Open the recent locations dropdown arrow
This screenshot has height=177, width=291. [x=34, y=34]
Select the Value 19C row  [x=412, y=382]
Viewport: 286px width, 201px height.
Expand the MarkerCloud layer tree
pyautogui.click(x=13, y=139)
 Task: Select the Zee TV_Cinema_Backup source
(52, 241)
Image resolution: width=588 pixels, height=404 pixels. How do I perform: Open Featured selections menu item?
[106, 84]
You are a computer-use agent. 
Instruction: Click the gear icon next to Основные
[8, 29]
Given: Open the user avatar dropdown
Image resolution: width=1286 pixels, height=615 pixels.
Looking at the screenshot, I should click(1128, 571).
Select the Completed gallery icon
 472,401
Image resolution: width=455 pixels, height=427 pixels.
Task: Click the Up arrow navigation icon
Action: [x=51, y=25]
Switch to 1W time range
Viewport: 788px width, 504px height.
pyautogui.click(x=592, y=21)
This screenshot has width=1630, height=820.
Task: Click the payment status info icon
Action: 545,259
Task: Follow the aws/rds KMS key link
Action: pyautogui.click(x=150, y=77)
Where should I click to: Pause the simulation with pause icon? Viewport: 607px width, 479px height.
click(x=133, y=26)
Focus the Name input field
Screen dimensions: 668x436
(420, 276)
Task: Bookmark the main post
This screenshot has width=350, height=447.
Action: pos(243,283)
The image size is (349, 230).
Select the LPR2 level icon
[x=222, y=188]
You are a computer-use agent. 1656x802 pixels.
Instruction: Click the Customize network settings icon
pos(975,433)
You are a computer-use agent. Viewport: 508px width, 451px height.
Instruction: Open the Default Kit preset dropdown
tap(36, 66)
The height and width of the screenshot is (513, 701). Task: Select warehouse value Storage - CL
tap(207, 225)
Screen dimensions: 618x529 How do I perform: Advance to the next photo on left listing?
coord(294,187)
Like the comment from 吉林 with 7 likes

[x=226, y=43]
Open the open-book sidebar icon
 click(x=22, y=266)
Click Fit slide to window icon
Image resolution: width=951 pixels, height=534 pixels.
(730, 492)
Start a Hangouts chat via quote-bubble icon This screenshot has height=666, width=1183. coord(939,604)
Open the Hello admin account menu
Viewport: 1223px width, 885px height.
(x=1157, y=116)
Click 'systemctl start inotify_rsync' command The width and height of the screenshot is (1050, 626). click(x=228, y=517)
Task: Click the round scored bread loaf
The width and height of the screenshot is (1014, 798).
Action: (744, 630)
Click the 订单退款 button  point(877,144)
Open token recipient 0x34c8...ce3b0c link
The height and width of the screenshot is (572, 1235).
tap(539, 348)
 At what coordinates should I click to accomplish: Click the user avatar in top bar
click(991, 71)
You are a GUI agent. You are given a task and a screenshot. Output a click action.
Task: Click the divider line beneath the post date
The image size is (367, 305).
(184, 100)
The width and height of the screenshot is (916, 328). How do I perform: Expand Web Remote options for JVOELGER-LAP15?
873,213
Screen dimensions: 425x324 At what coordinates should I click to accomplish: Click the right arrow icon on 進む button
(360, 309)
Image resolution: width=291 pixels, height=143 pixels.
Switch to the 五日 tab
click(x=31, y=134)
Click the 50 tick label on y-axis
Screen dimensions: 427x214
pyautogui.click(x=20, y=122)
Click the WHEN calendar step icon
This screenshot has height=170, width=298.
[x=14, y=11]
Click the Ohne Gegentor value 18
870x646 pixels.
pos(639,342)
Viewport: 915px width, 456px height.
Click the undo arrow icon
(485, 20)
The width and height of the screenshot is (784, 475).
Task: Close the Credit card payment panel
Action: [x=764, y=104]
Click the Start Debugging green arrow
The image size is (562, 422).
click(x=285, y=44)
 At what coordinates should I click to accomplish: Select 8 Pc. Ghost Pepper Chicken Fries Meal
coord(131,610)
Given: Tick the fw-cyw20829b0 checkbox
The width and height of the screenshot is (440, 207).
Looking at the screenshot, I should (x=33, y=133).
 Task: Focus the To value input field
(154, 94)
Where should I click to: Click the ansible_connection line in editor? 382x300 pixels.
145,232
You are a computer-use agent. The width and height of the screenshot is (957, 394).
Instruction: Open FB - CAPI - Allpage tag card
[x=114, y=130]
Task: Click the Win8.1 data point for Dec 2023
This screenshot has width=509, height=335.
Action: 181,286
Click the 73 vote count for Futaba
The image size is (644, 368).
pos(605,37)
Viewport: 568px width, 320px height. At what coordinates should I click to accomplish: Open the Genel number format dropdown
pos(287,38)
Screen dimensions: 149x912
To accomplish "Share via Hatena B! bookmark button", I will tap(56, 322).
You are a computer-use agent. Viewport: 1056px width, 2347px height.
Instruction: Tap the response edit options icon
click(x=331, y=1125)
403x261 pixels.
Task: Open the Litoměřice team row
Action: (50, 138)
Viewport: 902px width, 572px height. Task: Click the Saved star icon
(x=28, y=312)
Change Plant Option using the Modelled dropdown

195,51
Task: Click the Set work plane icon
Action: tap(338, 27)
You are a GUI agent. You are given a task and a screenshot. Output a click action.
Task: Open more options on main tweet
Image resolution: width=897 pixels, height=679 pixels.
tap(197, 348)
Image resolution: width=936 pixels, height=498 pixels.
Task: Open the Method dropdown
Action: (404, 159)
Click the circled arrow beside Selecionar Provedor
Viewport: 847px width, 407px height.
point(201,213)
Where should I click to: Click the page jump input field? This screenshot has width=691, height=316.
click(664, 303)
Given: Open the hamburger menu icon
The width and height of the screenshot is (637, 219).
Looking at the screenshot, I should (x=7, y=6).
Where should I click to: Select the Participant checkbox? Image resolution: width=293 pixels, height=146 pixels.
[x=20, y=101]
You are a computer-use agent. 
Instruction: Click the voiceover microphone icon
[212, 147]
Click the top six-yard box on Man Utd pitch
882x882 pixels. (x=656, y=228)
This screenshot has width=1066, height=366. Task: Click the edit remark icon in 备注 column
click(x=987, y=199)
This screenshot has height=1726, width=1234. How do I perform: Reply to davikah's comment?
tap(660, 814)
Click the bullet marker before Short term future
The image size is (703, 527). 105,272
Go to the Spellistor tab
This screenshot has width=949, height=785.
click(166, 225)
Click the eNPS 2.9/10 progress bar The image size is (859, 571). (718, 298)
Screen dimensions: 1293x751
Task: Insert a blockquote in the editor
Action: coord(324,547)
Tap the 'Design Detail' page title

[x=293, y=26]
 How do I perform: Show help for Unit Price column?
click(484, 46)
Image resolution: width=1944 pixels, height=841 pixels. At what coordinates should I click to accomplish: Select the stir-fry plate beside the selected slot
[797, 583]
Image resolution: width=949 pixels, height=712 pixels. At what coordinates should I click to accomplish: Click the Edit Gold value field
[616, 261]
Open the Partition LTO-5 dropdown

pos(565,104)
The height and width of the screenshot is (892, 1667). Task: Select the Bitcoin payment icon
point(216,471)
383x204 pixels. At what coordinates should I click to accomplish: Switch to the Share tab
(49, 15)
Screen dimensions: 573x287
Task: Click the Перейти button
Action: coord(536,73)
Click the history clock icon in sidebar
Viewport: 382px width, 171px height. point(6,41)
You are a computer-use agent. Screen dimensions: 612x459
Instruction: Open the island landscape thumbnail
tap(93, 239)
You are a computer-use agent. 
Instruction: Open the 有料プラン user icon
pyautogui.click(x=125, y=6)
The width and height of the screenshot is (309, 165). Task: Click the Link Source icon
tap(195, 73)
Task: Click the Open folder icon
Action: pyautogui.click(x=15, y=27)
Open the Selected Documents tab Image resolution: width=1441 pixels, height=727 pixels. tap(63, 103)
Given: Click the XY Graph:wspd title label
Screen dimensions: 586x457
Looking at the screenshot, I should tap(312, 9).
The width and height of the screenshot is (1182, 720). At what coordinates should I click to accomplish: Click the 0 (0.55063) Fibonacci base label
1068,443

WHAT IS BEING ASKED:
An exact retyping of the full listing is required.

EXERCISE ANSWER:
Open the recent locations dropdown arrow
This screenshot has height=177, width=291. [x=34, y=34]
Select the Value 19C row  [x=412, y=382]
Viewport: 286px width, 201px height.
Expand the MarkerCloud layer tree
pyautogui.click(x=13, y=139)
 Task: Select the Zee TV_Cinema_Backup source
(52, 241)
Image resolution: width=588 pixels, height=404 pixels. How do I perform: Open Featured selections menu item?
[106, 84]
You are a computer-use agent. 
Instruction: Click the gear icon next to Основные
[8, 29]
Given: Open the user avatar dropdown
Image resolution: width=1286 pixels, height=615 pixels.
Looking at the screenshot, I should click(1128, 571).
Select the Completed gallery icon
 472,401
Image resolution: width=455 pixels, height=427 pixels.
Task: Click the Up arrow navigation icon
Action: [x=51, y=25]
Switch to 1W time range
Viewport: 788px width, 504px height.
pyautogui.click(x=592, y=21)
This screenshot has width=1630, height=820.
Task: Click the payment status info icon
Action: 545,259
Task: Follow the aws/rds KMS key link
Action: pyautogui.click(x=150, y=77)
Where should I click to: Pause the simulation with pause icon? Viewport: 607px width, 479px height.
click(x=133, y=26)
Focus the Name input field
Screen dimensions: 668x436
(420, 276)
Task: Bookmark the main post
This screenshot has width=350, height=447.
Action: pos(243,283)
The image size is (349, 230).
Select the LPR2 level icon
[x=222, y=188]
You are a computer-use agent. 1656x802 pixels.
Instruction: Click the Customize network settings icon
pos(975,433)
You are a computer-use agent. Viewport: 508px width, 451px height.
Instruction: Open the Default Kit preset dropdown
tap(36, 66)
The height and width of the screenshot is (513, 701). Task: Select warehouse value Storage - CL
tap(207, 225)
Screen dimensions: 618x529 How do I perform: Advance to the next photo on left listing?
coord(294,187)
Like the comment from 吉林 with 7 likes

[x=226, y=43]
Open the open-book sidebar icon
 click(x=22, y=266)
Click Fit slide to window icon
Image resolution: width=951 pixels, height=534 pixels.
(730, 492)
Start a Hangouts chat via quote-bubble icon This screenshot has height=666, width=1183. coord(939,604)
Open the Hello admin account menu
Viewport: 1223px width, 885px height.
(x=1157, y=116)
Click 'systemctl start inotify_rsync' command The width and height of the screenshot is (1050, 626). click(x=228, y=517)
Task: Click the round scored bread loaf
The width and height of the screenshot is (1014, 798).
Action: (744, 630)
Click the 订单退款 button  point(877,144)
Open token recipient 0x34c8...ce3b0c link
The height and width of the screenshot is (572, 1235).
tap(539, 348)
 At what coordinates should I click to accomplish: Click the user avatar in top bar
click(991, 71)
You are a GUI agent. You are given a task and a screenshot. Output a click action.
Task: Click the divider line beneath the post date
The image size is (367, 305).
(184, 100)
The width and height of the screenshot is (916, 328). How do I perform: Expand Web Remote options for JVOELGER-LAP15?
873,213
Screen dimensions: 425x324 At what coordinates should I click to accomplish: Click the right arrow icon on 進む button
(360, 309)
Image resolution: width=291 pixels, height=143 pixels.
Switch to the 五日 tab
click(x=31, y=134)
Click the 50 tick label on y-axis
Screen dimensions: 427x214
pyautogui.click(x=20, y=122)
Click the WHEN calendar step icon
This screenshot has height=170, width=298.
[x=14, y=11]
Click the Ohne Gegentor value 18
870x646 pixels.
pos(639,342)
Viewport: 915px width, 456px height.
Click the undo arrow icon
(485, 20)
The width and height of the screenshot is (784, 475).
Task: Close the Credit card payment panel
Action: [x=764, y=104]
Click the Start Debugging green arrow
The image size is (562, 422).
click(x=285, y=44)
 At what coordinates should I click to accomplish: Select 8 Pc. Ghost Pepper Chicken Fries Meal
coord(131,610)
Given: Tick the fw-cyw20829b0 checkbox
The width and height of the screenshot is (440, 207).
Looking at the screenshot, I should (x=33, y=133).
 Task: Focus the To value input field
(154, 94)
Where should I click to: Click the ansible_connection line in editor? 382x300 pixels.
145,232
You are a computer-use agent. The width and height of the screenshot is (957, 394).
Instruction: Open FB - CAPI - Allpage tag card
[x=114, y=130]
Task: Click the Win8.1 data point for Dec 2023
This screenshot has width=509, height=335.
Action: 181,286
Click the 73 vote count for Futaba
The image size is (644, 368).
pos(605,37)
Viewport: 568px width, 320px height. At what coordinates should I click to accomplish: Open the Genel number format dropdown
pos(287,38)
Screen dimensions: 149x912
To accomplish "Share via Hatena B! bookmark button", I will tap(56, 322).
You are a computer-use agent. Viewport: 1056px width, 2347px height.
Instruction: Tap the response edit options icon
click(x=331, y=1125)
403x261 pixels.
Task: Open the Litoměřice team row
Action: (50, 138)
Viewport: 902px width, 572px height. Task: Click the Saved star icon
(x=28, y=312)
Change Plant Option using the Modelled dropdown

195,51
Task: Click the Set work plane icon
Action: tap(338, 27)
You are a GUI agent. You are given a task and a screenshot. Output a click action.
Task: Open more options on main tweet
Image resolution: width=897 pixels, height=679 pixels.
tap(197, 348)
Image resolution: width=936 pixels, height=498 pixels.
Task: Open the Method dropdown
Action: (404, 159)
Click the circled arrow beside Selecionar Provedor
Viewport: 847px width, 407px height.
point(201,213)
Where should I click to: Click the page jump input field? This screenshot has width=691, height=316.
click(664, 303)
Given: Open the hamburger menu icon
The width and height of the screenshot is (637, 219).
Looking at the screenshot, I should (x=7, y=6).
Where should I click to: Select the Participant checkbox? Image resolution: width=293 pixels, height=146 pixels.
[x=20, y=101]
You are a computer-use agent. 
Instruction: Click the voiceover microphone icon
[212, 147]
Click the top six-yard box on Man Utd pitch
882x882 pixels. (x=656, y=228)
This screenshot has width=1066, height=366. Task: Click the edit remark icon in 备注 column
click(x=987, y=199)
This screenshot has height=1726, width=1234. How do I perform: Reply to davikah's comment?
tap(660, 814)
Click the bullet marker before Short term future
The image size is (703, 527). 105,272
Go to the Spellistor tab
This screenshot has width=949, height=785.
click(166, 225)
Click the eNPS 2.9/10 progress bar The image size is (859, 571). (718, 298)
Screen dimensions: 1293x751
Task: Insert a blockquote in the editor
Action: coord(324,547)
Tap the 'Design Detail' page title

[x=293, y=26]
 How do I perform: Show help for Unit Price column?
click(484, 46)
Image resolution: width=1944 pixels, height=841 pixels. At what coordinates should I click to accomplish: Select the stir-fry plate beside the selected slot
[797, 583]
Image resolution: width=949 pixels, height=712 pixels. At what coordinates should I click to accomplish: Click the Edit Gold value field
[616, 261]
Open the Partition LTO-5 dropdown

pos(565,104)
The height and width of the screenshot is (892, 1667). Task: Select the Bitcoin payment icon
point(216,471)
383x204 pixels. At what coordinates should I click to accomplish: Switch to the Share tab
(49, 15)
Screen dimensions: 573x287
Task: Click the Перейти button
Action: coord(536,73)
Click the history clock icon in sidebar
Viewport: 382px width, 171px height. point(6,41)
You are a computer-use agent. Screen dimensions: 612x459
Instruction: Open the island landscape thumbnail
tap(93, 239)
You are a computer-use agent. 
Instruction: Open the 有料プラン user icon
pyautogui.click(x=125, y=6)
The width and height of the screenshot is (309, 165). Task: Click the Link Source icon
tap(195, 73)
Task: Click the Open folder icon
Action: pyautogui.click(x=15, y=27)
Open the Selected Documents tab Image resolution: width=1441 pixels, height=727 pixels. tap(63, 103)
Given: Click the XY Graph:wspd title label
Screen dimensions: 586x457
Looking at the screenshot, I should tap(312, 9).
The width and height of the screenshot is (1182, 720). At what coordinates should I click to accomplish: Click the 0 (0.55063) Fibonacci base label
1068,443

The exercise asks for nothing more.